# [Directive]
Swap each "Instruction" in the material below for "Goal", and give back every line with nothing else altered.

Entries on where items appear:
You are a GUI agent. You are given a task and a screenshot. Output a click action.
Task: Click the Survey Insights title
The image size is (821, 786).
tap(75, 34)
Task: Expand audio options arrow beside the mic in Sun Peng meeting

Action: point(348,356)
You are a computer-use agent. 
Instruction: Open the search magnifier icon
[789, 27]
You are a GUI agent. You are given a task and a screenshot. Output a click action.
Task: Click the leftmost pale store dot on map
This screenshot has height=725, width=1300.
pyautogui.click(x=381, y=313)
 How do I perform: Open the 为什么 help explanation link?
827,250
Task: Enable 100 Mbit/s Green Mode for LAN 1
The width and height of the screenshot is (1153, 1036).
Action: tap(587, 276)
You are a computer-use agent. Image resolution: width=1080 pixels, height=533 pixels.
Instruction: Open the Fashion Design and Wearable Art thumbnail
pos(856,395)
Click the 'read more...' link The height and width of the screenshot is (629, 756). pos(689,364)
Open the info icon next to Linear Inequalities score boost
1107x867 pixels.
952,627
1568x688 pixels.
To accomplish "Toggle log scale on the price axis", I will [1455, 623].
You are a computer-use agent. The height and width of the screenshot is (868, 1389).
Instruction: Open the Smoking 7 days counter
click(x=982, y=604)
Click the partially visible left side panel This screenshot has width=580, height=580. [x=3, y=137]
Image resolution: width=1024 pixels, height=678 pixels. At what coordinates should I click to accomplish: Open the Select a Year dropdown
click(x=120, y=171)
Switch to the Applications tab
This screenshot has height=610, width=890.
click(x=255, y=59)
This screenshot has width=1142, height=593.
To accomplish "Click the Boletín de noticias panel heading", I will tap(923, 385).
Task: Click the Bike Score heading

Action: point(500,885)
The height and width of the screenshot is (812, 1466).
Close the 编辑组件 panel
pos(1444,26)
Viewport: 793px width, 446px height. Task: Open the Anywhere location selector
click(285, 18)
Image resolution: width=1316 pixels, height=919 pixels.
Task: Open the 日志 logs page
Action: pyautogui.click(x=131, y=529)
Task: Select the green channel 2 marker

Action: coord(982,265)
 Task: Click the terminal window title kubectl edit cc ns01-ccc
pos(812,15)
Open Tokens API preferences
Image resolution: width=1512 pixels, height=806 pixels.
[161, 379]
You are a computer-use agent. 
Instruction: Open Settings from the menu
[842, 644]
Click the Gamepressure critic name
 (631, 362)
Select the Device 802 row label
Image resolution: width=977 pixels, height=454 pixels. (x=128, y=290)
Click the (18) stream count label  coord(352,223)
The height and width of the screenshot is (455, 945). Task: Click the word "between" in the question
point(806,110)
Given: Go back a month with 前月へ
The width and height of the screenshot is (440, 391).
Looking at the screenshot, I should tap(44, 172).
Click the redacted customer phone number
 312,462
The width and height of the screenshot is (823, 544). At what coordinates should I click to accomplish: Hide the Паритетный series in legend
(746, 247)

# [Final answer]
You are a GUI agent. You are given a task and a screenshot. Output a click action.
Task: Click the Survey Insights title
The image size is (821, 786).
tap(75, 34)
Task: Expand audio options arrow beside the mic in Sun Peng meeting

Action: point(348,356)
You are a computer-use agent. 
Goal: Open the search magnifier icon
[789, 27]
You are a GUI agent. You are given a task and a screenshot. Output a click action.
Task: Click the leftmost pale store dot on map
This screenshot has height=725, width=1300.
pyautogui.click(x=381, y=313)
 How do I perform: Open the 为什么 help explanation link?
827,250
Task: Enable 100 Mbit/s Green Mode for LAN 1
The width and height of the screenshot is (1153, 1036).
Action: tap(587, 276)
You are a computer-use agent. Image resolution: width=1080 pixels, height=533 pixels.
Goal: Open the Fashion Design and Wearable Art thumbnail
pos(856,395)
Click the 'read more...' link The height and width of the screenshot is (629, 756). pos(689,364)
Open the info icon next to Linear Inequalities score boost
1107x867 pixels.
952,627
1568x688 pixels.
To accomplish "Toggle log scale on the price axis", I will [1455, 623].
You are a computer-use agent. The height and width of the screenshot is (868, 1389).
Goal: Open the Smoking 7 days counter
click(x=982, y=604)
Click the partially visible left side panel This screenshot has width=580, height=580. [x=3, y=137]
Image resolution: width=1024 pixels, height=678 pixels. At what coordinates should I click to accomplish: Open the Select a Year dropdown
click(x=120, y=171)
Switch to the Applications tab
This screenshot has height=610, width=890.
click(x=255, y=59)
This screenshot has width=1142, height=593.
To accomplish "Click the Boletín de noticias panel heading", I will tap(923, 385).
Task: Click the Bike Score heading

Action: point(500,885)
The height and width of the screenshot is (812, 1466).
Close the 编辑组件 panel
pos(1444,26)
Viewport: 793px width, 446px height. Task: Open the Anywhere location selector
click(285, 18)
Image resolution: width=1316 pixels, height=919 pixels.
Task: Open the 日志 logs page
Action: pyautogui.click(x=131, y=529)
Task: Select the green channel 2 marker

Action: coord(982,265)
 Task: Click the terminal window title kubectl edit cc ns01-ccc
pos(812,15)
Open Tokens API preferences
Image resolution: width=1512 pixels, height=806 pixels.
[161, 379]
You are a computer-use agent. 
Goal: Open Settings from the menu
[842, 644]
Click the Gamepressure critic name
 (631, 362)
Select the Device 802 row label
Image resolution: width=977 pixels, height=454 pixels. (x=128, y=290)
Click the (18) stream count label  coord(352,223)
The height and width of the screenshot is (455, 945). Task: Click the word "between" in the question
point(806,110)
Given: Go back a month with 前月へ
The width and height of the screenshot is (440, 391).
Looking at the screenshot, I should tap(44, 172).
Click the redacted customer phone number
 312,462
The width and height of the screenshot is (823, 544). At what coordinates should I click to accomplish: Hide the Паритетный series in legend
(746, 247)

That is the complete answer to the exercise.